Mr Westende: I had a few pages to go.

MR LAMONT: That is fine. I would be prepared to let you continue. It would make as much sense as the rest of what you have said this afternoon. I say that because you are wrong in fact, but not in philosophy. I will return to that in a moment. You are wrong in fact. You made a point about it costing $700 to go out to change a tyre on an ACTION bus. That is absolutely ridiculous. You should sack whoever is giving you your information. Get rid of them. They are leading you down the garden path. That is not the case.

Mr De Domenico: No, it is $698.

MR LAMONT: That is not the case. It is obvious that you have no understanding at all of the way ACTION operates. But I can appreciate that.

The first part of the topic of the MPI this afternoon refers to "The need for micro-economic reform in Canberra's public transport sector". This is the same bleat that we have heard from Mr De Domenico since Mr De Domenico was elected. This is the first thing. Let us have a look at the definitions and at how the definitions change. The definition changes when you look at what micro-economic reform means on this side of the house and what it means in a section of that side of the house. You could hear it coming through quite clearly in every word that Mr De Domenico said and, indeed, in the thrust of what Mr Westende said.
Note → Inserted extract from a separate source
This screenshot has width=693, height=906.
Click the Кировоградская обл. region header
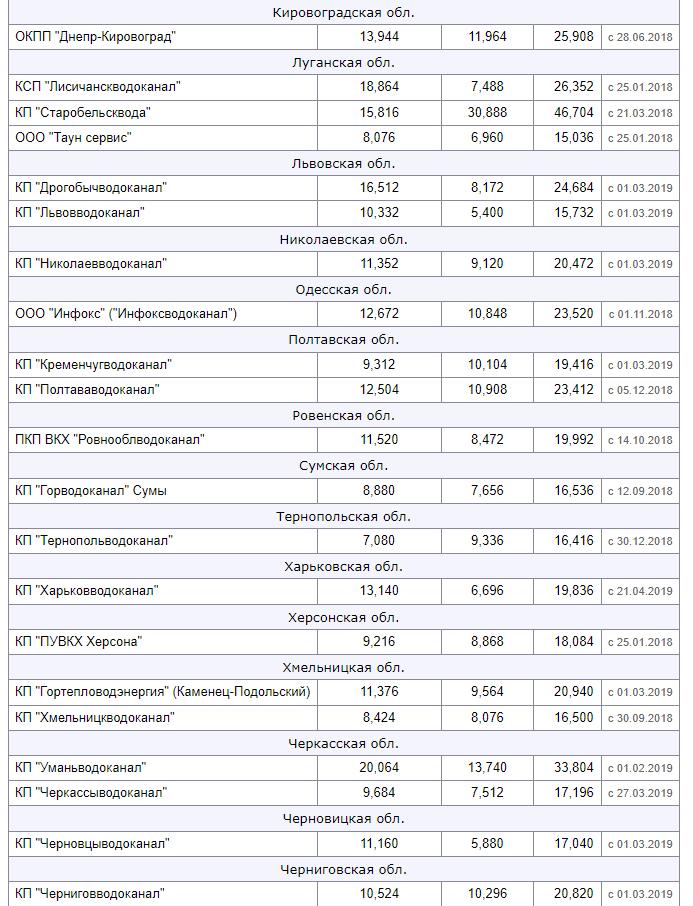pyautogui.click(x=344, y=12)
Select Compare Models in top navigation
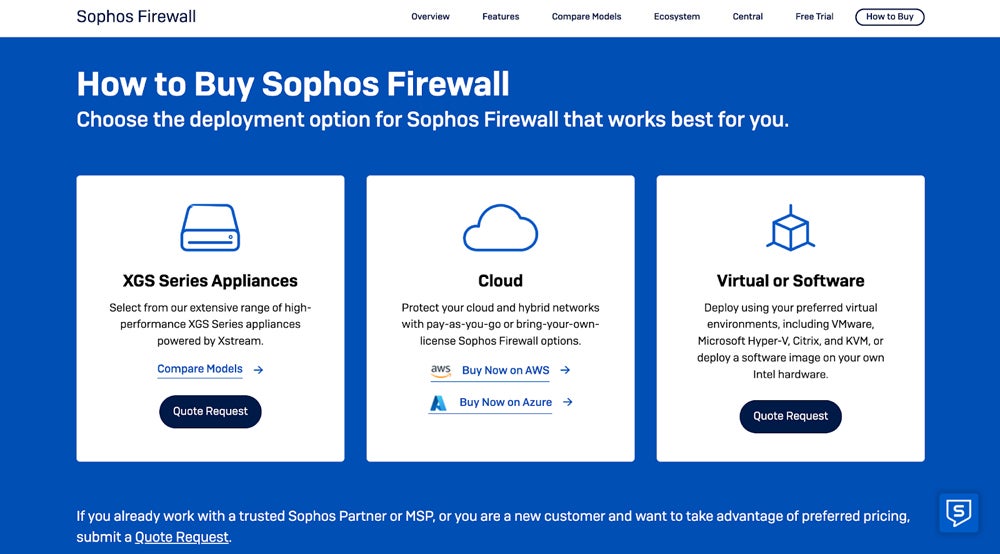 [586, 17]
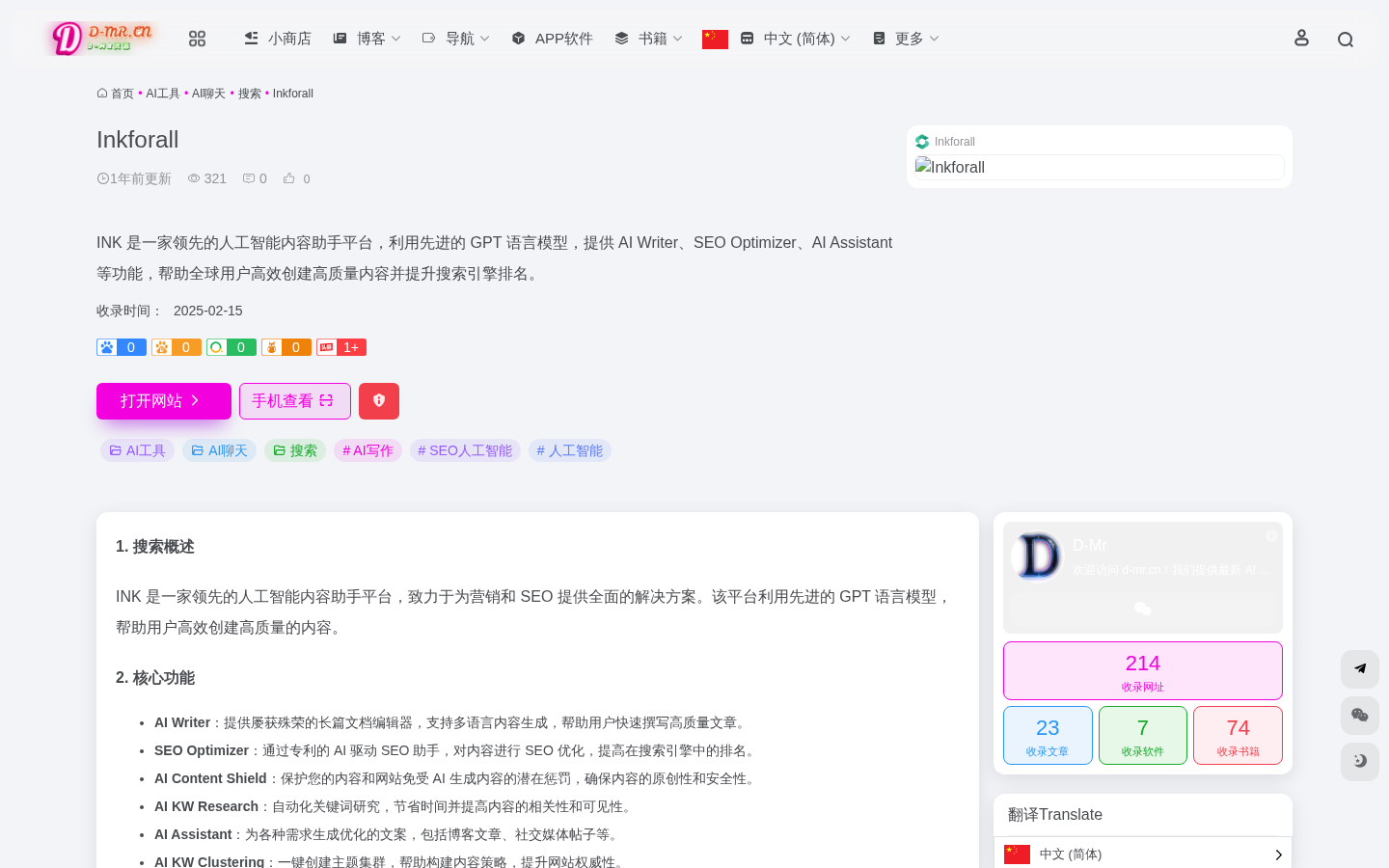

Micro-economic reform to the Liberals is, "Sell it off to mates". It means that you privatise the profitable parts of public transport and you socialise the losses; you sell off any part of the ACT transport system that has an opportunity to cover or better its operational cost. Let us look at 333 services. You would look at the intertown express service and you would sell it off. That is their idea of micro-economic reform. In the regional sense that cost would be borne by the rest of the taxpayers, but their people would make a lovely little profit. That is what micro-economic reform means on that side of the house.

On that side of the house they put up as the shining light of micro-economic reform Jeff Kennett in Victoria. What is Mr Kennett's approach to micro-economic reform?

Mr De Domenico: Have a look at what Joan Kirner did.

MADAM SPEAKER: Order!

MR LAMONT: What happens is that you privatise the profitable parts of whatever the organisation happens to be and you keep the rest.

Mr De Domenico: Talk to your mate Mr DiGregorio in Victoria. See what he has to say.

MADAM SPEAKER: Order!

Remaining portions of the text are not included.